CREB régule aussi des gènes du cycle cellulaire, de la survie et de la réparation de l’ADN, tels que la cycline A1, la protéine anti-apoptotique Bcl-2, BRCA1 (Breast Cancer Antigen 1) ou encore Polβ . Des données ont montré que CREB pouvait être surexprimé dans des cellules de Leucémie Aïgue Myéloïde (LAM) et qu’une surexpression de CREB augmente la prolifération et la survie de lignées cellulaires de leucémies myéloïdes et inhibe leur différenciation. De plus, une surexpression de CREB chez des patients atteints de LAM serait un facteur de mauvais pronostic (Shankar et al., 2005).

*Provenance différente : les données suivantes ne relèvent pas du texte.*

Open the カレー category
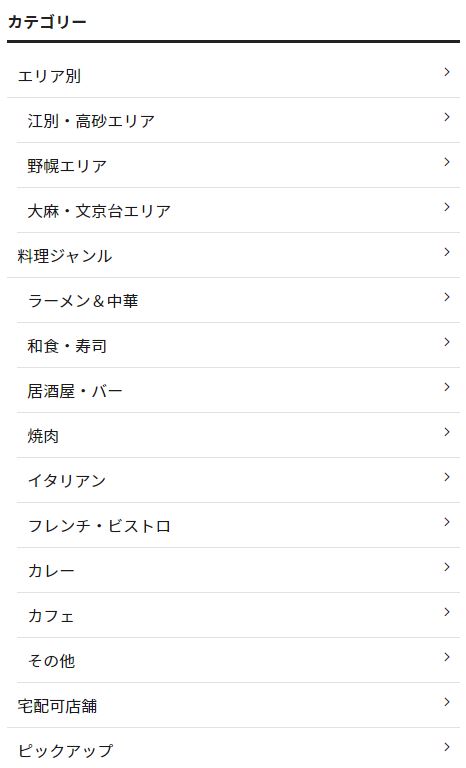The height and width of the screenshot is (768, 466). 238,571
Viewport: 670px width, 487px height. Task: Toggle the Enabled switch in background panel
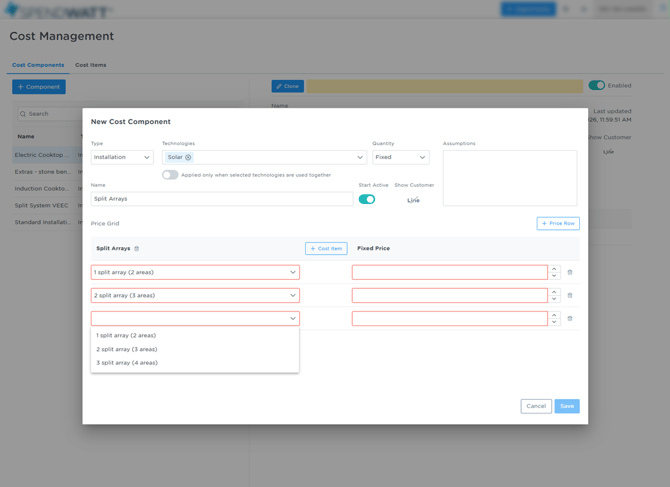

Dans cette étude, nous montrons une corrélation entre la sous-expression de Polκ dans les tumeurs colorectales et la sous-expression des facteurs de transcriptions activateurs identifiés Sp1 et CREB dans ces mêmes tumeurs. La sous-expression de ces facteurs de transcription pourrait donc être à l’origine de la sous-expression de Polκ observée dans les cancers colorectaux. Cette sous-expression de Sp1 et CREB dans les cancers du colon n’a jamais été décrite auparavant. Elle révèle la mise en jeu de processus de cancérisation différents de ceux identifiés dans les tumeurs surexprimant ces facteurs de transcription. En effet, des travaux de l’équipe ont mis en évidence que la sous-expression de Polκ induisait un défaut de point de contrôle de phase S conduisant à des cassures double-brin de l’ADN et donc à de l’instabilité génétique. La sous-expression de CREB et Sp1, par le biais de la sous-expression de Polκ, pourrait donc être à l’origine de ces phénotypes dans les tumeurs colorectales. De manière intéressante, notons que plusieurs biopsies tumorales présentent une sous-expression conjointe de Polκ et de Polη, mais aussi, bien qu’à moindre mesure, de Polδ et Polε. Ceci suggère une régulation de ces ADN polymérases par des facteurs communs. Sp1, par exemple, a été identifié comme régulant l’activité du promoteur de Polδ (Zhao and Chang, 1997), de Polκ et de Polη et pourrait faire partie de ces facteurs régulant l’expression de plusieurs polymérases, pouvant expliquer en partie la dérégulation conjointe de celles-ci. Bien que Sp1 puisse réguler l’expression de plusieurs ADN polymérases, l’intensité de cette régulation pourra toutefois être différente entre elles grâce, entre autres, aux nombres différents de sites de fixation de ce facteur sur les promoteurs de ses gènes cibles.